Entombed (G, 693 words.)

“So,” said Evy, who tended to have a one-track mind when it came to excavating powerful ancient artefacts, even in the face of strangers dropping out of nowhere and landing right next to her in the otherwise sealed-off tomb. “I don’t suppose you know how to get through that wall?”

Dayna picked herself up and brushed the dust of a thousand years from her clothes. “I don’t even know where I am or how I got here.”

“Well, the only way that I know of is to get your hands on the Lost Key of Iseum,” said Evy. “And there’s only one of it and, as it happens, I’ve got it - oh!” She stopped abruptly as Dayna held out an identical, if slightly more worn, small stone object.

“Not as unique as you thought,” said Dayna. She shrugged. “Typical.”

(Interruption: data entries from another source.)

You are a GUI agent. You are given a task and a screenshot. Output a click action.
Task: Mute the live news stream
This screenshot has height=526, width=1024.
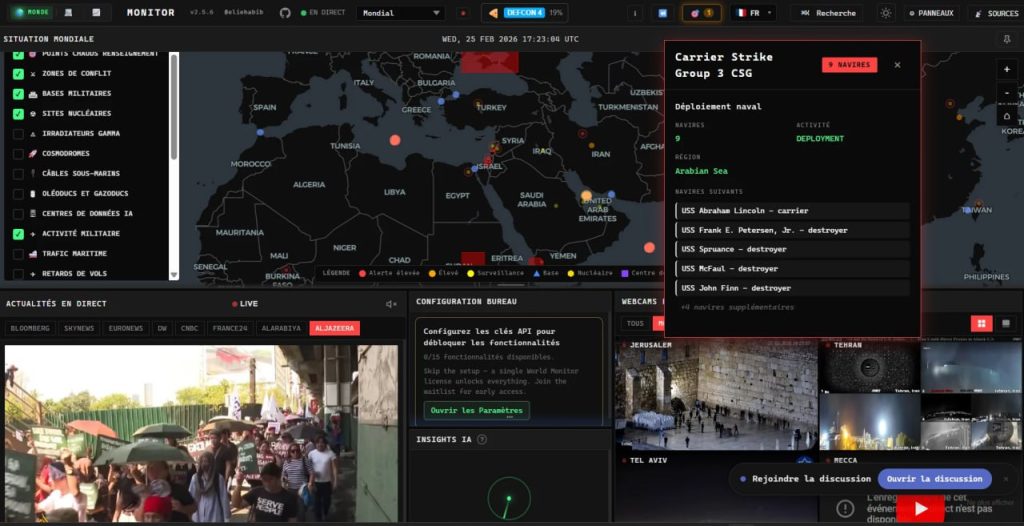tap(391, 304)
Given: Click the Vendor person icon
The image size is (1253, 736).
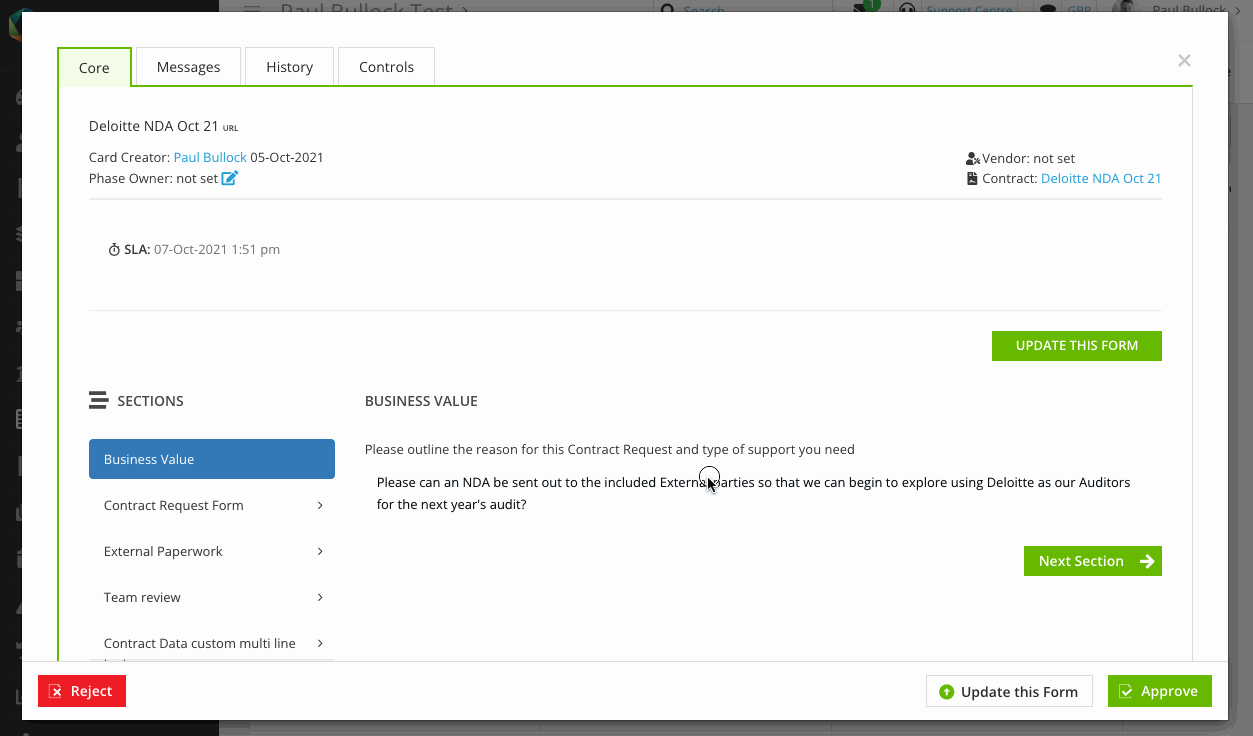Looking at the screenshot, I should point(972,159).
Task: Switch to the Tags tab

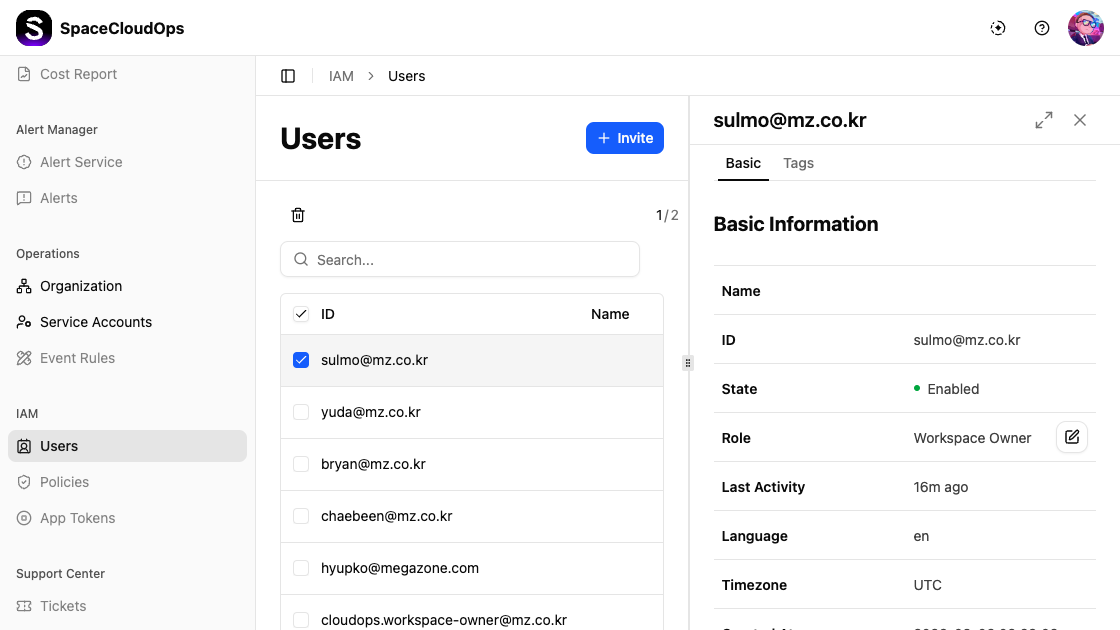Action: 798,163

Evy studied the two artefacts with great interest. “Oh,” she said. “Oh, I wonder. That might explain it!”

“Explain what?”

“Well, what if this chamber isn’t strictly speaking a place in the usual sense of the word? What if we’re in a sort of, well, limbo? So we could both have picked up the same Key, only at different times. Although, if that’s true, then why aren’t there more of us here? Hmm, it’s a theory, but it could use some more work. If only we had the time…”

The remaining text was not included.